Sou professora de Língua Portuguesa e Literaturas, mas na rede estadual atuo na área de tecnologia educacional, já na privada, trabalho com o segundo segmento do E. F. Procuro apresentar o conteúdo a ser explorado, perguntando sobre o que já se ouviu falar sobre. Depois do debate, procuro dar a definição de dicionários e gramáticas, etimologia, e/ou de especialistas na área.
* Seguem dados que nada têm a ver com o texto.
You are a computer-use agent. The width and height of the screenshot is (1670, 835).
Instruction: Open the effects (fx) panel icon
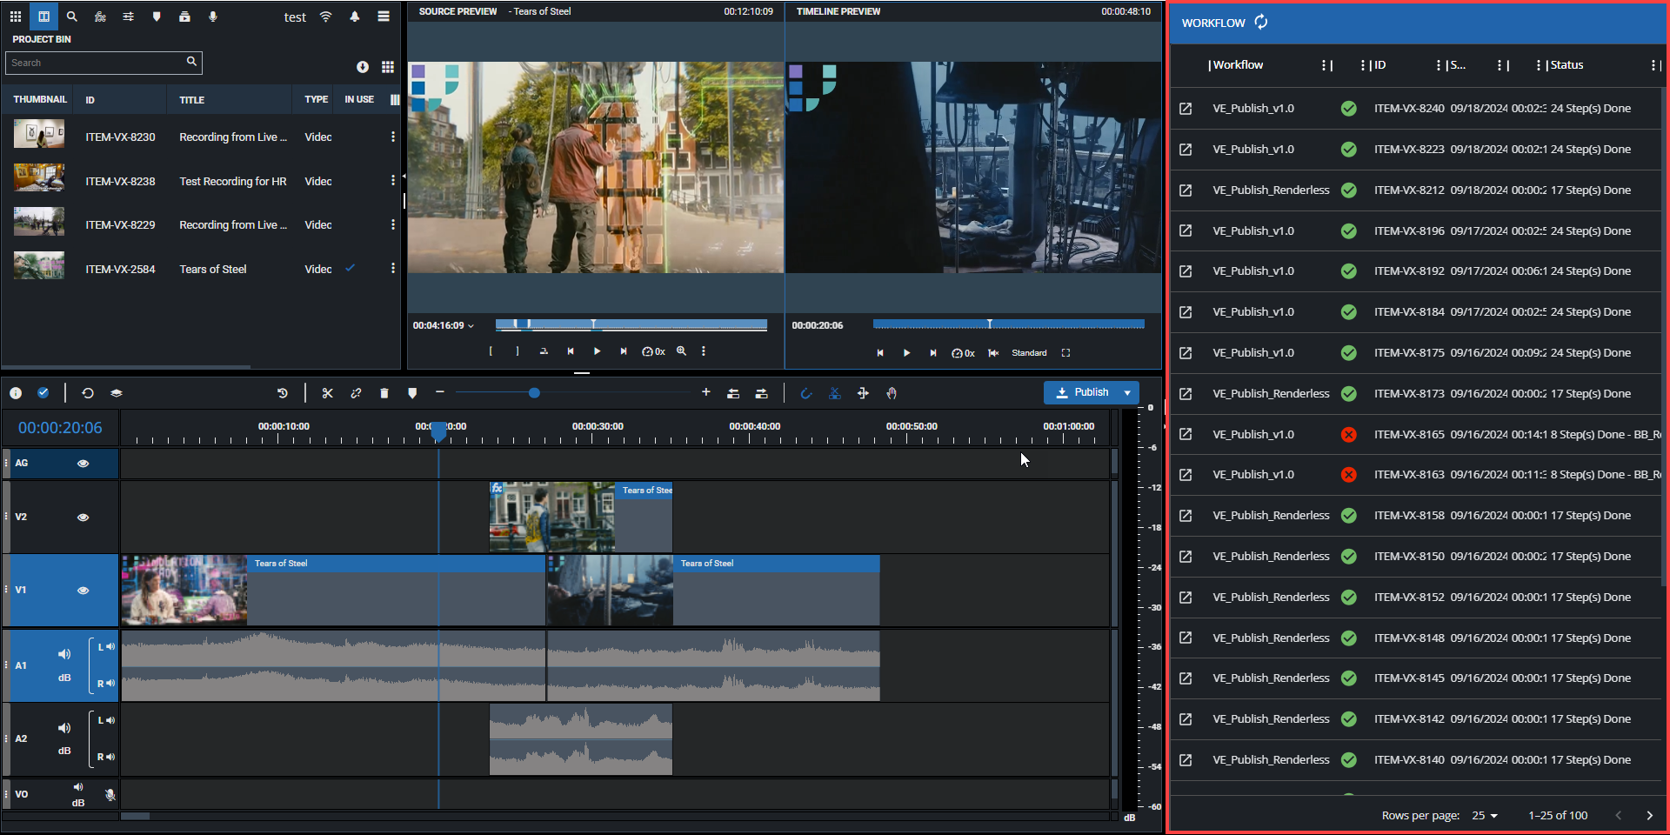point(101,16)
A pesquisa é uma prática na disciplina, como por exemplo, quando tratamos de artigo de opinião, onde discutimos os diferentes pontos de vista sobre o mesmo assunto. Procuro buscar pontos de vista controversos sobre a mesma questão, textos de opinião escritos por especialistas, vídeos e pesquisa na Web. As pesquisas são trazidas para a escola, a fim de que façamos um trabalho a partir delas, bem como textos coletivos, dessa forma, tentamos diminuir o “recorte e cole”.
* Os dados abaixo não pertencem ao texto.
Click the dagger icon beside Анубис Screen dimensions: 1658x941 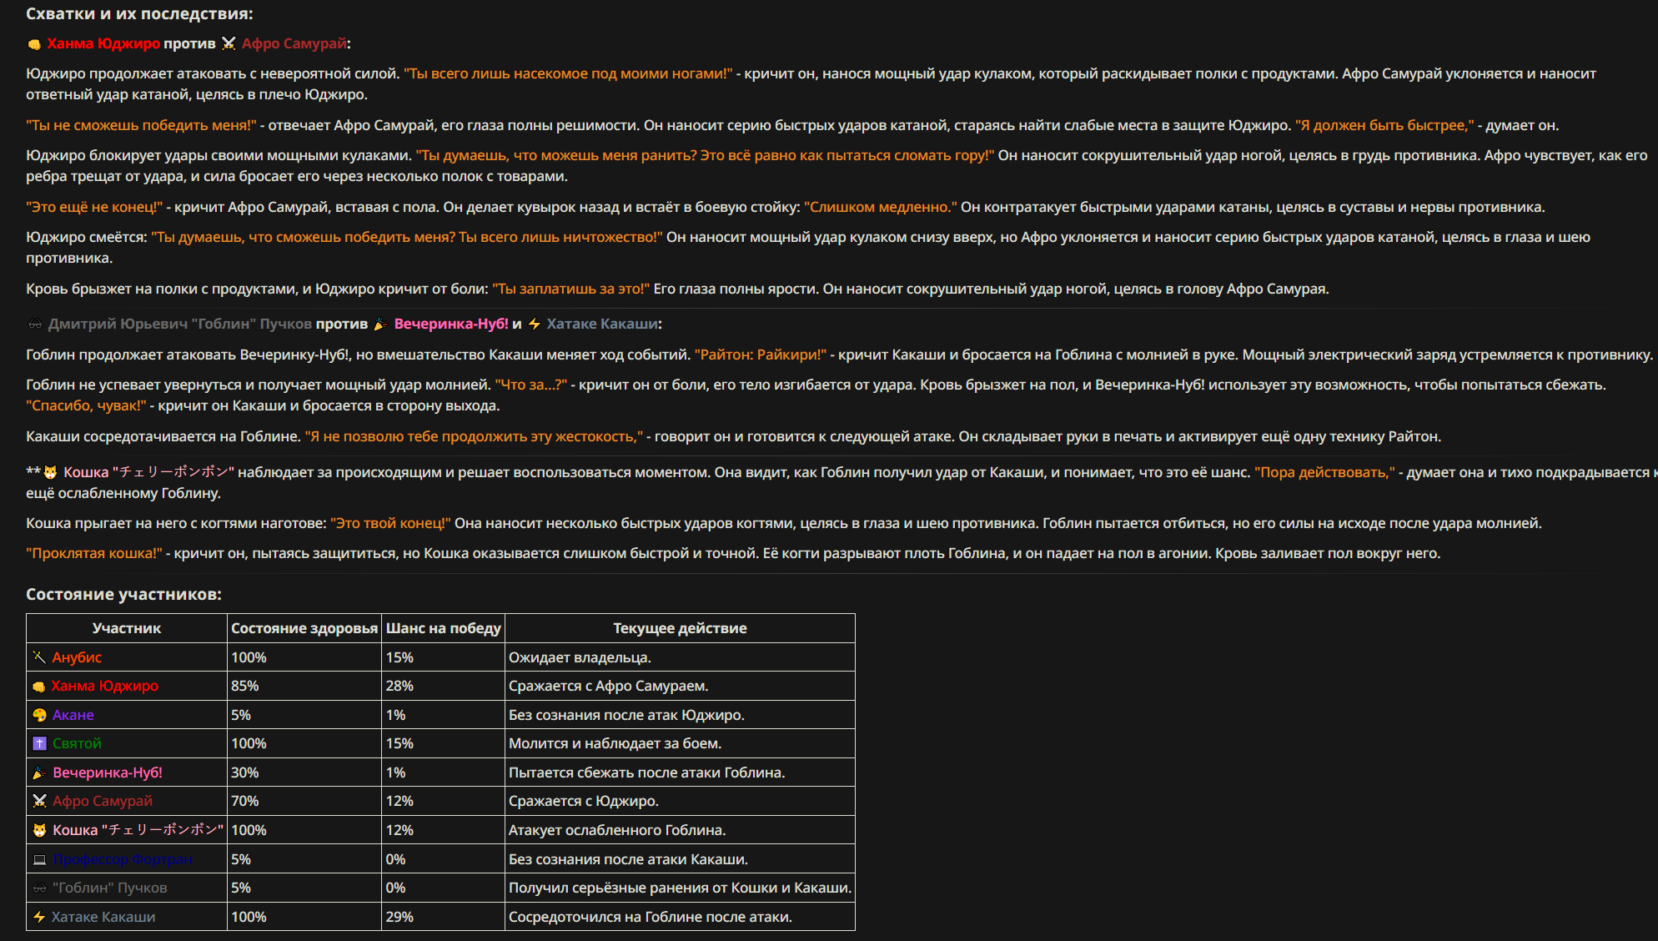point(39,657)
Aprendo muito com os alunos, cotidiano e notícias, porque como eles estão sempre “antenados” em rádios, TV e internet, conhecem detalhes de informações que li a manchete. Antes do recesso, tive uma verdadeira aula sobre a “gripe suína”!
O mesmo ocorre com as literaturas juvenis estrangeiras, que eles leem, debatem e me levam a ler o que antes prejulgava desnecessário. O aprendizado é diário!
Com os colegas de profissão, a aprendizagem, na maioria das vezes, é a nível pedagógico, sobre estratégias e recursos para melhoraria do ensino. Busco formas e maneiras prazerosas para as aulas, principalmente àquelas que exigem maior concentração e não despertem prazer. Sinto-me receosa ao experimentar as mudanças planejadas, só ficando tranquila na avaliação final. Às vezes me saio bem, em outras preciso reavaliar a prática, pois alguns não estão preparados para receber as informações como planejei.
Mudanças na educação são necessárias. Precisamos estar atentas nas diversas formas de ensinar e de aprender.